Re: Proposing automatic move in static arrays element creation to get huge speed boost

From:
fmatthew5876 <fmatthew5876@googlemail.com>
Newsgroups:
comp.lang.c++.moderated
Date:
Wed, 24 Oct 2012 11:51:48 -0700 (PDT)
Message-ID:
<e12b8b5d-f89e-4897-ab48-e2cf787a7801@googlegroups.com>
{ Reformatted; please limit your lines to 70 characters, and do not
insert blank lines in quoted sections -mod }

Skyscrapper city[1000]; // instead of temp
city[1] = Skyscrapper("Empire State Building"); // compiller should use
                                                // &city[1] as this

pointer

This would fix heap and static(which && can't) waste = zero
alloc/copy. Majority of objects are small thus majority of their
memory is static.


This is one of the problems with RAII. Sometimes you want to create
the storage space and then initialize later when you have the
necessary runtime information for the constructor.

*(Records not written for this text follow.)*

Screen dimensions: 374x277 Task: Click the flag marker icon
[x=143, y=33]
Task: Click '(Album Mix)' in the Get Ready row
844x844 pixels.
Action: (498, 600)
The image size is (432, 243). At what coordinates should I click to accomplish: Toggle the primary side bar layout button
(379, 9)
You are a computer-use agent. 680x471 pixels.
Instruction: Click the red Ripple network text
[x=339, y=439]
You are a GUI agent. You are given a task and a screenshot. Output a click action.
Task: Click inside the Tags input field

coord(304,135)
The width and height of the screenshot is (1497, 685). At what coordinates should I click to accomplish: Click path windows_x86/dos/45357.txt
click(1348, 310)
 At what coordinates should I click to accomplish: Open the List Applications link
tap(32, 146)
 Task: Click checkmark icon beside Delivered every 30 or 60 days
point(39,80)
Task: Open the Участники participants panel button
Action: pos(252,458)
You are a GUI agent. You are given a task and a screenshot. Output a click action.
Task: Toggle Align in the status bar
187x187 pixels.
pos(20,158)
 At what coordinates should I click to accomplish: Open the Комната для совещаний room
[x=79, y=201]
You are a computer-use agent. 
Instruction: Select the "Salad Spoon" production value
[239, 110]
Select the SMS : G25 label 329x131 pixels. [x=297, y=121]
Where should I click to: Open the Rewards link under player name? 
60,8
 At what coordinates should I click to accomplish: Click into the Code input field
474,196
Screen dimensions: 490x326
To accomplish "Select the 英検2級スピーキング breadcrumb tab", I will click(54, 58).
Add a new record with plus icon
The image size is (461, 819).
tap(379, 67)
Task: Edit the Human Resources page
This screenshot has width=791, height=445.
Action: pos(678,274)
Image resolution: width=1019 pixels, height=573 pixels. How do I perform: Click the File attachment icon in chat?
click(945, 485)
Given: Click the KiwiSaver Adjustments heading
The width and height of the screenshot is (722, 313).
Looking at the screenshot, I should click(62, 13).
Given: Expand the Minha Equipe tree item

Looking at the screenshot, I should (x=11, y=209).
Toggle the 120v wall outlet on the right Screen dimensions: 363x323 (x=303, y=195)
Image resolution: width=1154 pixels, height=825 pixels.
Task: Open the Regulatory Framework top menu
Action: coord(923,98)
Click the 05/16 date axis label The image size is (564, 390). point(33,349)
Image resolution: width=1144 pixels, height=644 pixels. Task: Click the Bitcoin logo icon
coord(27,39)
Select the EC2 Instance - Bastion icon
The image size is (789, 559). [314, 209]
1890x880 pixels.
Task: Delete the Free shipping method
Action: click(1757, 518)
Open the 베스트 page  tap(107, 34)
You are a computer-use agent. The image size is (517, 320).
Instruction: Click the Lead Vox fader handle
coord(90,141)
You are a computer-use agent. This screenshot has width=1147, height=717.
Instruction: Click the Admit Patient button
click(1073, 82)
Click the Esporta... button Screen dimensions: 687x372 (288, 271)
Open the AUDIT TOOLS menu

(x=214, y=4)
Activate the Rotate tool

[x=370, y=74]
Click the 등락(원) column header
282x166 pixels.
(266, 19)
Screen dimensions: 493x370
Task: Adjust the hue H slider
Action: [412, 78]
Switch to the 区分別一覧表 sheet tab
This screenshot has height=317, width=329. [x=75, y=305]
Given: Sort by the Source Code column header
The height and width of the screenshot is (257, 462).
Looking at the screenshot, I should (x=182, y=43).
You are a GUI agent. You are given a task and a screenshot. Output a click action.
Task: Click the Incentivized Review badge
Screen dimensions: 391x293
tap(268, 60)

This is why I like to make my default constructors only initialize
pointers/resources to null. You can write an init() function to
actually construct the Skyscrapper later.

Skyscraper city[1000];
city[1].init("Empire State Building");

If you have to use constructors, here's a more hashish solution:

public header file:
extern Skyscraper* city;
const int city_size = 1000;

private cpp file:

static unsigned char alignas(Skyscraper) _city[sizeof(Skyscraper) *
city_size]
Skyscraper* city = reinterpret_cast<Skyscraper>(_city);

new (&city[1]) Skyscraper("Empire State Building");

But now its up to you to manually destruct the objects later. I
wouldn't go there unless you measured and found out that this is
really hurting performance.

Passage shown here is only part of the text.